Authors: Ilka Scharkin, Jochen Dobner, Nadine Pierchala, Kristina Bartmann, Ulrike Hübenthal, Farina Bendt, Gabriele Brockerhoff, Andrea Rossi, Ellen Fritsche, Julia Tigges, and Katharina Koch
NeuroToxicology, 20 March 2026
Maestro MEA enables QC-driven functional validation of organoid-derived neural networks with spike sorting.
Human iPSC-derived neuronal models paired with MEA-based readouts offer powerful platforms for studying neurobiology, but variability during differentiation and maturation can impact downstream functional outcomes. In this study, researchers developed a comprehensive quality control (QC) framework spanning the full workflow—from hiPSC banking and neural induction to 3D BrainSphere formation and functional network development on microelectrode arrays—to enable early detection of induction failures and improve reproducibility.

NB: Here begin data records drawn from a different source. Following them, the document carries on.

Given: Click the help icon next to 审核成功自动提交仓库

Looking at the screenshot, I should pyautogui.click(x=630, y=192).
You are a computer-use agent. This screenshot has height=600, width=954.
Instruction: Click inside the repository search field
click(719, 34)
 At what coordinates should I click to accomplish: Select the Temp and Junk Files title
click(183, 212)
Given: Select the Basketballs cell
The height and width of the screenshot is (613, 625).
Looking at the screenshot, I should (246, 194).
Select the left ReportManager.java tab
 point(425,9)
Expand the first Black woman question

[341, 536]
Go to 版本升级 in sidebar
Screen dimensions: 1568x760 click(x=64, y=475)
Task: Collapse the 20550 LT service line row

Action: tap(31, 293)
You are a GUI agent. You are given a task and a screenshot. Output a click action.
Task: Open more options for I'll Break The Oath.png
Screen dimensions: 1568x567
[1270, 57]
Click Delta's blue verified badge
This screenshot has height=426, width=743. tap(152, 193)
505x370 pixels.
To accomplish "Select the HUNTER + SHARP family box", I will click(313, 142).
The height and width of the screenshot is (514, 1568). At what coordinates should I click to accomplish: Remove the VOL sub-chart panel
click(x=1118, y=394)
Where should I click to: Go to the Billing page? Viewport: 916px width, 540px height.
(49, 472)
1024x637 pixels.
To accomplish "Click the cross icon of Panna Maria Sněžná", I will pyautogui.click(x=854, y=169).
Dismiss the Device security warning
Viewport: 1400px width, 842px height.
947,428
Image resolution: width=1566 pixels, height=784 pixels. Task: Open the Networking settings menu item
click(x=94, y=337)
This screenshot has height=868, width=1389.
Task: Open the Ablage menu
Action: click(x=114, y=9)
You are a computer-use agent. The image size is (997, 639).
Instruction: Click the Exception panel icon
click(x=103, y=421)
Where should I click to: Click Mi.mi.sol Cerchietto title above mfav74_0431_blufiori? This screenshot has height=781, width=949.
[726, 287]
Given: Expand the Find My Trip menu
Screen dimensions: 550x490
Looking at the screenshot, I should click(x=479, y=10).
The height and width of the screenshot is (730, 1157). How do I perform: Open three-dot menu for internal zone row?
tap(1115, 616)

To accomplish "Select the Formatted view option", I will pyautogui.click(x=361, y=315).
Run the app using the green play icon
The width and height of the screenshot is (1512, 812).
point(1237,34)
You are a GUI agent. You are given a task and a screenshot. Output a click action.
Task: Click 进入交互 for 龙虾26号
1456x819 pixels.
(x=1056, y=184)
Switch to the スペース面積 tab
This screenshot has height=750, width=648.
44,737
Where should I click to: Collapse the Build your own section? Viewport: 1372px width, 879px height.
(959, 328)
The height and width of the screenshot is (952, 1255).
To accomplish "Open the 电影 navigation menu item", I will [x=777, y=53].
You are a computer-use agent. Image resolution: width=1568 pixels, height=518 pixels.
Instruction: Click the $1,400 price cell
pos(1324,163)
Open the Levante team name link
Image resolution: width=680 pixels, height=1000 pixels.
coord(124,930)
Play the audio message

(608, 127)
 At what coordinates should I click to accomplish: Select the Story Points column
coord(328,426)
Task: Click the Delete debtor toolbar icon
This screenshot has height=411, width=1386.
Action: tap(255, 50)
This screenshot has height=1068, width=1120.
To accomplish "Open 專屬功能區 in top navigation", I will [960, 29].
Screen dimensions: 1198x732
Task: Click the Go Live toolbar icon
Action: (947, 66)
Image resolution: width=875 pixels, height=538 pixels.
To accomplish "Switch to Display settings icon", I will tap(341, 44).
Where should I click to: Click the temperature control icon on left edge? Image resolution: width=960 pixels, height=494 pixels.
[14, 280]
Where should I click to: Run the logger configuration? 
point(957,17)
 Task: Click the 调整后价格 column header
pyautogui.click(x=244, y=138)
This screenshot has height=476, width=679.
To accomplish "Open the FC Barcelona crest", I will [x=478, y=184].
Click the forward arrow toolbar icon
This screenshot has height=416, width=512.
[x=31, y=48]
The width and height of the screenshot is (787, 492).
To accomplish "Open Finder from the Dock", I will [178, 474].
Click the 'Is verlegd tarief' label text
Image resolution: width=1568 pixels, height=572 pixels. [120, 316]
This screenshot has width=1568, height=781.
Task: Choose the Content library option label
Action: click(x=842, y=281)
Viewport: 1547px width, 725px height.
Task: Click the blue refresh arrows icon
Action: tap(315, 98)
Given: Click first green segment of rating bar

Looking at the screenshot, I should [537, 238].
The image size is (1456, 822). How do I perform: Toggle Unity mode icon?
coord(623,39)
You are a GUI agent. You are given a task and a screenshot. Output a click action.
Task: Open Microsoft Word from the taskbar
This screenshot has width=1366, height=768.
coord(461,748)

Using Axion BioSystems’ Maestro MEA platform, the team characterized the maturation of electrophysiological activity in 3D neuron–glia BrainSpheres and their organization into functional 2D networks. They demonstrated that early QC metrics could predict later network performance, providing a valuable tool for optimizing differentiation protocols. Functional validation using pharmacological perturbations—including glutamatergic, GABAergic, dopaminergic, and serotonergic compounds—confirmed that these networks exhibit expected responses across major neurotransmitter systems.
Together, this work establishes a scalable, end-to-end QC strategy for hiPSC-derived neural models, supporting more reliable experimental design and interpretation in disease modeling, toxicology, and drug discovery.